Jabri Abdur-Rahim scored 21 points, including four 3-pointers and five rebounds, and Bryce Hopkins scored 16 points with five rebounds and four assists in his season debut as the Friars hosted the Cougars with 83 in the Big 12 on Tuesday night :64 defeated. Big East Battle at Amica Mutual Pavilion in Providence, Rhode Island.

Bensley Joseph and Jayden Pierre each scored 12 points for Providence (6-3), which shot 60% from the field, 12 of 22 from 3-point range and 21 of 26 from the free throw line.

Dawson Baker had 16 points and four rebounds off the bench to lead BYU, which lost its second game in six days.

Keba Keita added 9 points and 10 rebounds for the Cougars (6-2), and Trevin Knell scored 9 points on 3-of-4 shooting for a BYU team that shot just 33.3% from the field and 7 from 25 from the field shot perimeter.

“Obviously we’re disappointed with the result,” said BYU coach Kevin Young, whose team fired 27 more shots and scored two fewer, resulting in a 19-point loss. “The stats were something I’ve never seen before – just a really inefficient night for us offensively. And then we couldn’t protect a lot of guys.”

BYU’s starting lineup of Dallin Hall, Egor Demin, Richie Saunders, Keba Keita and Kanon Catchings made 9 of 41 shots from the field – including a combination of 2 of 24 from Hall, Demin and Catchings.

The Friars made 11 of their first 13 shots, including five 3-pointers, to lead BYU 31-21 midway through the first half.

Knell hit a 3-pointer and Demin, who missed his first 10 shots from the field and five 3-point attempts, scored 4 from the free throw line during a 9-0 run that brought the Cougars within 34-30 at 2:30 at the half there were 52 players left.

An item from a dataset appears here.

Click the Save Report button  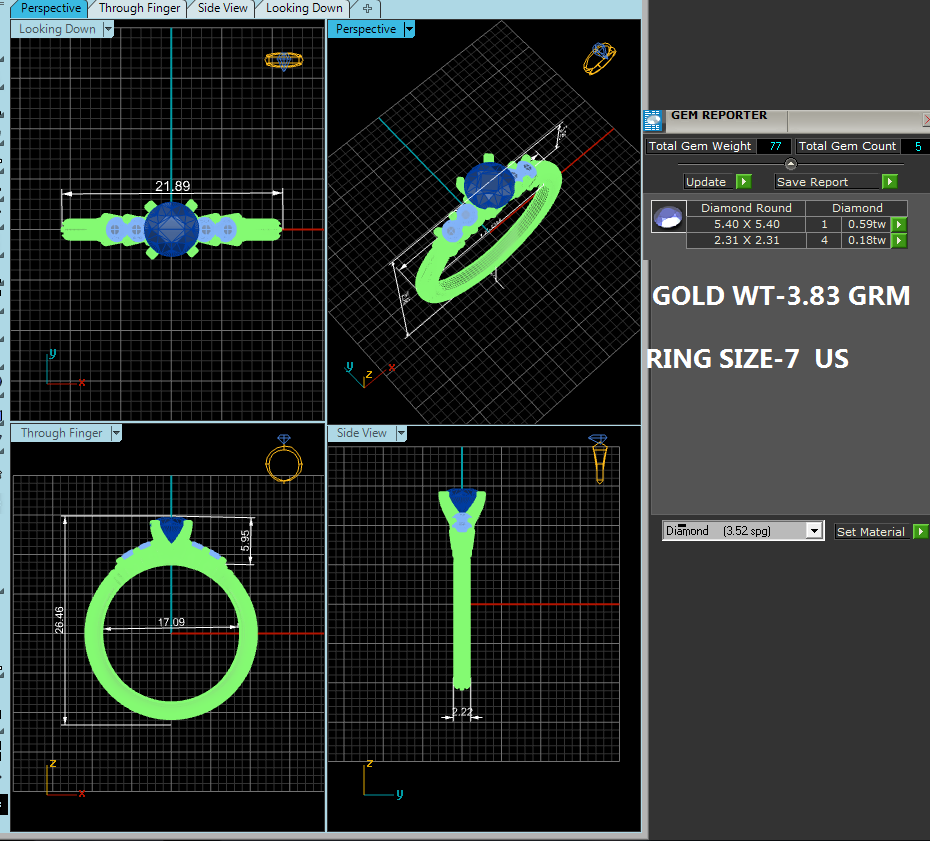[825, 182]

But Providence hit back-to-back 3-pointers and Abdur-Rahim scored 11 points to help the hot-shooting Friars shoot 71.4% to a 46-34 halftime lead.

Traore led BYU with 8 points on 4 of 7 shooting in the first half, followed by Demin, whose 6 points all came on free throws for a BYU team that shot just 12 of 37 (32.4%) from the field the first half.

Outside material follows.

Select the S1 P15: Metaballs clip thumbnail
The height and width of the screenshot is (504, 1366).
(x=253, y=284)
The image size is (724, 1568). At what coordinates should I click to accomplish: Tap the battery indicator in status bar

That was “the turning point” of the game, noted Young, the first-year head coach.

“For some reason I thought our guys were really rushing around the basket,” Young told BYU Radio. “I didn’t see that coming. A lot of where we accelerated was on the edge. Tonight we were sped up inside.”

“It was one of those nights where you had to rely on your defense and we didn’t do that very well.”

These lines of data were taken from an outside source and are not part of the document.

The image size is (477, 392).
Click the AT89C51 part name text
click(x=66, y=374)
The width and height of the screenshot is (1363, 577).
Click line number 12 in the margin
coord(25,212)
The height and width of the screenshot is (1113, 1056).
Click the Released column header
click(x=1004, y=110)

BYU used a 10-2 run to start the second half and got within 53-46 on Knell’s three-pointer with 13:18 to play. But 3-point shooting was the Friars’ best friend, including two from Abdur-Rahim that extended Providence’s lead back to 64-49 with 9:31 left.

The Cougars went on an extended scoring drought, including one over four minutes midway through the second half that was part of an 18-5 run by the Friars en route to leading by as many as 25 points.

BYU is back home after a three-game road trip next Wednesday, Dec. 11, hosting Fresno State (7:00 p.m. MST, ESPN+).

“We will definitely watch the film as a team and watch it individually with the guys,” Young said. “We have to get the guys involved and help them learn from it, but I have a staff that can work really hard on it. We have a lot of things we can get better at.”

The key findings for this article were generated using large language models and reviewed by our editorial team. The article itself is written entirely by people.